### [Tasks to carry out]
• a. Name every distinct username that has posted in the forum thread about the German Shepherd at Dekalb Animal Services, listing each one once.
• b. In the records, duplicate the stretch from the line containing "Click the Order System panel header" through the line containing "Action: (x=270, y=507)", character for character.

# Decatur, GA 2 yr old, Male, Sable ID23103-Pen 303



## newlygreek (Jul 1, 2008)

I have personally met this dog, he has a wonderfully sweet temperament and is doing just fine in a run with other dogs. He is a bit on the thin side and could use a good grooming, but otherwise in great shape. 

***Permission to Crosspost***
















http://www.petfinder.com/petnote/displaypet.cgi?petid=13469444
ID23103-Pen 303
This boy is a beautiful German Shepherd. He is about 2 years old. He is a very nice dog.
Intake date: 3/12/2009

Lost and stray animals are held at Dekalb Animal Services for seven business days in order to give their owners a chance to reclaim them. After that time period, adoptable animals are held as long as space allows.

Dekalb Animal Services
845 Camp Road
Decatur, GA 30032
Phone: 404-294-3088
Fax: 404-294-2947
[email protected]
http://www.petfinder.com/shelters/GA423.html


----------



## JerzeyGSD (Jun 26, 2008)

OMG, he's GORGEOUS! I just _had_ to show this handsome boy to John and we are both in love...







Ugh, I wish we could take another dog.


----------



## JerzeyGSD (Jun 26, 2008)

Any news on this boy?


----------



## elly1210 (Jan 4, 2009)

gorgeous


----------



## TESS (Oct 29, 2008)

Isn't anyone taking this boy??????? Sweet and sad looking. Clearly he needs a family to love him.
Tess in Philadelphia


----------



## Renoman (Apr 10, 2009)

Big Bump for this gorgeous guy.

Can someone help him?


----------



## JerzeyGSD (Jun 26, 2008)

I'd still love to hear an update!


----------



## ShepherdMania (Jun 17, 2008)

Do we know if he has been temperment tested?


----------



## brt (Sep 16, 2008)

Is any one working on this sweetie face?


----------



## ShepherdMania (Jun 17, 2008)

Rescue groups must have a completed application and a current Georgia Department of Agriculture Certificate on file in order to rescue from our facility. 

Does this mean any one from out of state can't pull him?


----------



## elly1210 (Jan 4, 2009)

bump


----------



## Karin (Jan 4, 2008)

### [Task data]
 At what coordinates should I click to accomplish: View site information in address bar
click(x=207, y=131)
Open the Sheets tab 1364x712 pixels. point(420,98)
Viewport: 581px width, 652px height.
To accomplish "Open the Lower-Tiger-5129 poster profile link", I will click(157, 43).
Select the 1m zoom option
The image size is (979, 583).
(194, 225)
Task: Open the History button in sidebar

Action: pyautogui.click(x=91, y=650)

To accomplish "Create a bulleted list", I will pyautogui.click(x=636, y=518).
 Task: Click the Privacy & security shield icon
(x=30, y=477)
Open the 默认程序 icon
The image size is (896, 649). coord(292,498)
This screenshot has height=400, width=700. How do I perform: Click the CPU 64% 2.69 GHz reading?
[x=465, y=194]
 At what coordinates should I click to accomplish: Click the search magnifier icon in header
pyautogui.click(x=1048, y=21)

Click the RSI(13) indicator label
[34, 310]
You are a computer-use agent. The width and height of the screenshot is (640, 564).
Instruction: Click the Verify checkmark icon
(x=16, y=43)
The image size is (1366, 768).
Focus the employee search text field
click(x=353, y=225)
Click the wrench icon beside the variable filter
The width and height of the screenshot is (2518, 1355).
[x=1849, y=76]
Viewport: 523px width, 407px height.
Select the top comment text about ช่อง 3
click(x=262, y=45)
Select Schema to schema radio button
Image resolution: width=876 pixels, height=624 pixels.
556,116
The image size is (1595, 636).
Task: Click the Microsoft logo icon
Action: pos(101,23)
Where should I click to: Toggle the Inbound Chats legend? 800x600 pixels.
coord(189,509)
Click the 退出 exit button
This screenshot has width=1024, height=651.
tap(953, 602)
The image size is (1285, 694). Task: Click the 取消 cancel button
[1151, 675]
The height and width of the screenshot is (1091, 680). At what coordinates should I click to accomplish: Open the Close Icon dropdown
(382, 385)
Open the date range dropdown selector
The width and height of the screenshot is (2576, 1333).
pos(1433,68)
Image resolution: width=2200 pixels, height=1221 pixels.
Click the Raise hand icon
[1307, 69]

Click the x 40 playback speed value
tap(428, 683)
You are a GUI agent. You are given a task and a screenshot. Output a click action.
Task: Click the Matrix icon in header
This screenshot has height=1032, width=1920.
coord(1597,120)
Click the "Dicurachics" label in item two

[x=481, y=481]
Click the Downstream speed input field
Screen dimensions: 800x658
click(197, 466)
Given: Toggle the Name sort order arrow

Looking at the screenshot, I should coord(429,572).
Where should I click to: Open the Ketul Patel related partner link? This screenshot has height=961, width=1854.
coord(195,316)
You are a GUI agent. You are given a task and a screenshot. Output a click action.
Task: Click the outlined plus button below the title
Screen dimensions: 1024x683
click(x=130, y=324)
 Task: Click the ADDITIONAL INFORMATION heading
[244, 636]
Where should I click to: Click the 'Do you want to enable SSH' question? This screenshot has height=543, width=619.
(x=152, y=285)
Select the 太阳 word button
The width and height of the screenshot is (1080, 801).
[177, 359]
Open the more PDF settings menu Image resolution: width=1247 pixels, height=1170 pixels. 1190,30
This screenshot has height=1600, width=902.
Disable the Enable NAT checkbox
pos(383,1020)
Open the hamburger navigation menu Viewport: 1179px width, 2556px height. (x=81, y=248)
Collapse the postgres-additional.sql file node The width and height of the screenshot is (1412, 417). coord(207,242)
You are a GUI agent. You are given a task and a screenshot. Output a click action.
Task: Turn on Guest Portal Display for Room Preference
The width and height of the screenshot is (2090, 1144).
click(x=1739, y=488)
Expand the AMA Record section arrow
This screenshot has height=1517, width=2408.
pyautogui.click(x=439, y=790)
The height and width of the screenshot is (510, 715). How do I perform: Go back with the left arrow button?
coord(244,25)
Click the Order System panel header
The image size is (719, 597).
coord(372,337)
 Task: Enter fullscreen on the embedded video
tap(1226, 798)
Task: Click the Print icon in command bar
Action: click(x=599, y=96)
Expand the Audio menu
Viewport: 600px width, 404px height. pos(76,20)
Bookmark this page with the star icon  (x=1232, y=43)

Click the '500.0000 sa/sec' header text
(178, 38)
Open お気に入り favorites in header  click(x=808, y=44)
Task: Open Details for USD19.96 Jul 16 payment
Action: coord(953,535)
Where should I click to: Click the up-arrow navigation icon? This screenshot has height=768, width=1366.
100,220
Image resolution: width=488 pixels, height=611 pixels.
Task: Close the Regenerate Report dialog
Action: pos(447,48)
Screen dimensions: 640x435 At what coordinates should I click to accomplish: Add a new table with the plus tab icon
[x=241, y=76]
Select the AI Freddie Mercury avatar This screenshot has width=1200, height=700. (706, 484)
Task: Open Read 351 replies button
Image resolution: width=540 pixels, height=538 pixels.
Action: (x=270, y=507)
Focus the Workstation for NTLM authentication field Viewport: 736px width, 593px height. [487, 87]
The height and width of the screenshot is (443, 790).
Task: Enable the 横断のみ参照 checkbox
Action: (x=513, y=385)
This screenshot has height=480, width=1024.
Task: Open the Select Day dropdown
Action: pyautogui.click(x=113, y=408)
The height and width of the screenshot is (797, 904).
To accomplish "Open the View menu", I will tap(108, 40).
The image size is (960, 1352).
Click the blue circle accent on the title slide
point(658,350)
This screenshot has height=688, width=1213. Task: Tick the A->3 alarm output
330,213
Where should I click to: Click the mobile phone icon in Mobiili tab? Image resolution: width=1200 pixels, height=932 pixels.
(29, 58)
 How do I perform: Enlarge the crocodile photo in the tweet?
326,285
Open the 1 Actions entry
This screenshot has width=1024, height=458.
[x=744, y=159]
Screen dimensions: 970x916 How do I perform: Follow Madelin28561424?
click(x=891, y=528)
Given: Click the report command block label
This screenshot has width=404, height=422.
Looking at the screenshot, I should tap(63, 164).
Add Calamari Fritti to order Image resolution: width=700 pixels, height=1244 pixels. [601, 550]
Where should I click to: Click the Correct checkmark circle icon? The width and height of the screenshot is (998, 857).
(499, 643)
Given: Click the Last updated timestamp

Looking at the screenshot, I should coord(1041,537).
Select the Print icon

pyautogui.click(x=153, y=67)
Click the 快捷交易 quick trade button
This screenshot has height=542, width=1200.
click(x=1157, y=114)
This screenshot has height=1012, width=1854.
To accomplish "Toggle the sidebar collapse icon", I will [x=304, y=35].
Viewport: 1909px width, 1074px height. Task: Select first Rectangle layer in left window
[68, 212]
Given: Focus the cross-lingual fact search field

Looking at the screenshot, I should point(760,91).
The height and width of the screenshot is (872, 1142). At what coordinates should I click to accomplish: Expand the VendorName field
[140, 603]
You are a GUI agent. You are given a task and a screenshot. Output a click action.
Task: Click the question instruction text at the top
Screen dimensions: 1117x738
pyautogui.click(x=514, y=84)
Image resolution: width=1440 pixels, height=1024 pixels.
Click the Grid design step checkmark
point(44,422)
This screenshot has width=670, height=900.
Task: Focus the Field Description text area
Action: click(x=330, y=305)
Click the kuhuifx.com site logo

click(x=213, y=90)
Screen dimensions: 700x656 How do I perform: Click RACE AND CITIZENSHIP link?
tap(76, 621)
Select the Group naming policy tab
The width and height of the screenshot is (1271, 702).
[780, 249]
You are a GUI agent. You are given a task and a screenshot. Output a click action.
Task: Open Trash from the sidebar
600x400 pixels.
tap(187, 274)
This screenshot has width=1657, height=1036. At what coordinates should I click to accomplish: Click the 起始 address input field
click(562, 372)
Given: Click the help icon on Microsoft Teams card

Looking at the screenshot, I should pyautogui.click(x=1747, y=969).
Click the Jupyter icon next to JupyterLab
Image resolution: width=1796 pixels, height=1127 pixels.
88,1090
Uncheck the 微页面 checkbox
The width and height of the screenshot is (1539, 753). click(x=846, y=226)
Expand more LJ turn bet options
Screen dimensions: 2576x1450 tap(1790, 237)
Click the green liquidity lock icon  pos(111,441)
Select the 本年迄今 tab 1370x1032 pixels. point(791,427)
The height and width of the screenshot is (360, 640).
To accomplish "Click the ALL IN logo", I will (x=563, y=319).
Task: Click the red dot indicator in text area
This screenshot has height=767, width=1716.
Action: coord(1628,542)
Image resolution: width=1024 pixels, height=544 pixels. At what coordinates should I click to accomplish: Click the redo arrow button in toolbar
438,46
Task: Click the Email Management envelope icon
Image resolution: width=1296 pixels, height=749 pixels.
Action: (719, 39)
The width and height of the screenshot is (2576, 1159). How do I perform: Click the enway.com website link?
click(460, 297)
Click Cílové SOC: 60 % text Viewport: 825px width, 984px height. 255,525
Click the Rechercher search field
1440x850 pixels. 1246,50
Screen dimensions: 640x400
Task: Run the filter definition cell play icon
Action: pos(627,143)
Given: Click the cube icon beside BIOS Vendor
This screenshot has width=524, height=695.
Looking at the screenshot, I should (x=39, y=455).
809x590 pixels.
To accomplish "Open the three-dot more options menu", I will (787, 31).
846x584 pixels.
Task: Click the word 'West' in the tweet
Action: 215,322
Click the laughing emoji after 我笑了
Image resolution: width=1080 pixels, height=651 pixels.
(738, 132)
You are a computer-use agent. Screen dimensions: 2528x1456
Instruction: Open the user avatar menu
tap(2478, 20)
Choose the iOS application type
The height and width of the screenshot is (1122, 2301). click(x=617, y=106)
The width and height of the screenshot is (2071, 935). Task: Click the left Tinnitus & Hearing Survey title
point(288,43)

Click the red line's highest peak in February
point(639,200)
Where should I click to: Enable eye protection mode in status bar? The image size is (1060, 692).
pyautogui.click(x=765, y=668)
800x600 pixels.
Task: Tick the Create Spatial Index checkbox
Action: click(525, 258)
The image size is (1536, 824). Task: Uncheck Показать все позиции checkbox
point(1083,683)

### [Written responses]
• a. newlygreek, JerzeyGSD, elly1210, TESS, Renoman, ShepherdMania, brt, Karin

• b.
Click the Order System panel header
The image size is (719, 597).
coord(372,337)
 Task: Enter fullscreen on the embedded video
tap(1226, 798)
Task: Click the Print icon in command bar
Action: click(x=599, y=96)
Expand the Audio menu
Viewport: 600px width, 404px height. pos(76,20)
Bookmark this page with the star icon  (x=1232, y=43)

Click the '500.0000 sa/sec' header text
(178, 38)
Open お気に入り favorites in header  click(x=808, y=44)
Task: Open Details for USD19.96 Jul 16 payment
Action: coord(953,535)
Where should I click to: Click the up-arrow navigation icon? This screenshot has height=768, width=1366.
100,220
Image resolution: width=488 pixels, height=611 pixels.
Task: Close the Regenerate Report dialog
Action: pos(447,48)
Screen dimensions: 640x435 At what coordinates should I click to accomplish: Add a new table with the plus tab icon
[x=241, y=76]
Select the AI Freddie Mercury avatar This screenshot has width=1200, height=700. (706, 484)
Task: Open Read 351 replies button
Image resolution: width=540 pixels, height=538 pixels.
Action: (x=270, y=507)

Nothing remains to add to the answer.